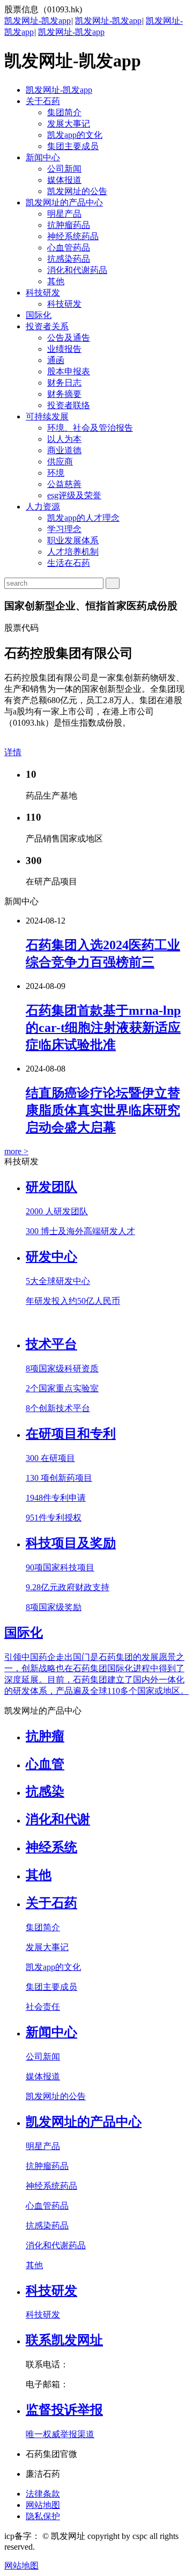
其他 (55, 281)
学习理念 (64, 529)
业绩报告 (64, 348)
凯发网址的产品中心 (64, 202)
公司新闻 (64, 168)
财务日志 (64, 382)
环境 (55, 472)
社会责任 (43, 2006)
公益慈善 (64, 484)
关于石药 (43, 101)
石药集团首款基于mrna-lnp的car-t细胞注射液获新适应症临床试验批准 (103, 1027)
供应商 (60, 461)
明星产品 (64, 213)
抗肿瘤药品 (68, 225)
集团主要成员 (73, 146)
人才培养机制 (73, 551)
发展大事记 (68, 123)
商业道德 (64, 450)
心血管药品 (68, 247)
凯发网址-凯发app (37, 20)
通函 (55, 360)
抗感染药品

### TASK STATEMENT
An exact, line-for-line copy is required: from the line containing "凯发网址的产品中心 (64, 202)" through the final line of the listing above, both included, with nothing else.

### RESPONSE
凯发网址的产品中心 (64, 202)
公司新闻 (64, 168)
财务日志 (64, 382)
环境 (55, 472)
社会责任 (43, 2006)
公益慈善 (64, 484)
关于石药 (43, 101)
石药集团首款基于mrna-lnp的car-t细胞注射液获新适应症临床试验批准 (103, 1027)
供应商 (60, 461)
明星产品 (64, 213)
抗肿瘤药品 (68, 225)
集团主要成员 (73, 146)
人才培养机制 (73, 551)
发展大事记 (68, 123)
商业道德 (64, 450)
心血管药品 (68, 247)
凯发网址-凯发app (37, 20)
通函 (55, 360)
抗感染药品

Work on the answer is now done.